Could you reproduce, word for word, the lines of the listing below from the line containing "pixels, height=882 pixels." through the line containing "In order to click on ruler-number: 2", with both of those lines included?

EXTRACTED DATA:

━━━━━━

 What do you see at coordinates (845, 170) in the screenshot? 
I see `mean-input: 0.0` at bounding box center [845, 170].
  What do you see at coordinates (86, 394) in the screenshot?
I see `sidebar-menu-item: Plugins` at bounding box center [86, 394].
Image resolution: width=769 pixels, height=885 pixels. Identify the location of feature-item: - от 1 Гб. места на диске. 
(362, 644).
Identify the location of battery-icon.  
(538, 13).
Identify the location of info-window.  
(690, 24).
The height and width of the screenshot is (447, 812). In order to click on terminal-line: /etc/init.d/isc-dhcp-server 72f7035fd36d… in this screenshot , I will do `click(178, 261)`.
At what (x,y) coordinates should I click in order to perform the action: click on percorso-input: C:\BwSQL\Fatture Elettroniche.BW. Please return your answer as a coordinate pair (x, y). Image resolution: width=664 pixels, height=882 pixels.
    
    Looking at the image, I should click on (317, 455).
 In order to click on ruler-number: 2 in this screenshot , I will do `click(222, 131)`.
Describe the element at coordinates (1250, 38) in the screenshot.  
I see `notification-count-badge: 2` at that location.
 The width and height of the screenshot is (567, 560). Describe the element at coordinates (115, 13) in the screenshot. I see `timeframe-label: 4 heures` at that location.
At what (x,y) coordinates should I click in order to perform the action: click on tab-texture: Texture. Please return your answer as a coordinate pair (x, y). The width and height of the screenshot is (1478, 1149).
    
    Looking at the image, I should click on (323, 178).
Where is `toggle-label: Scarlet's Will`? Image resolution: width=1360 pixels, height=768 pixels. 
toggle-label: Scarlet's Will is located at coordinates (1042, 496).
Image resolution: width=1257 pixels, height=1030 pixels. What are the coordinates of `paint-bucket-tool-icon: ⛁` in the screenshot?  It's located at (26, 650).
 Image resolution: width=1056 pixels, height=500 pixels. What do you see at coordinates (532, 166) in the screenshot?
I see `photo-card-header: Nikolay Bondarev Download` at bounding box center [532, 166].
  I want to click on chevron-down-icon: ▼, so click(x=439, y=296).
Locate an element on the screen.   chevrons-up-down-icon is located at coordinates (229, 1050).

━━━━━━

TASK OUTPUT:
At what (x,y) coordinates should I click in order to perform the action: click on percorso-input: C:\BwSQL\Fatture Elettroniche.BW. Please return your answer as a coordinate pair (x, y). Image resolution: width=664 pixels, height=882 pixels.
    
    Looking at the image, I should click on (317, 455).
 In order to click on ruler-number: 2 in this screenshot , I will do `click(222, 131)`.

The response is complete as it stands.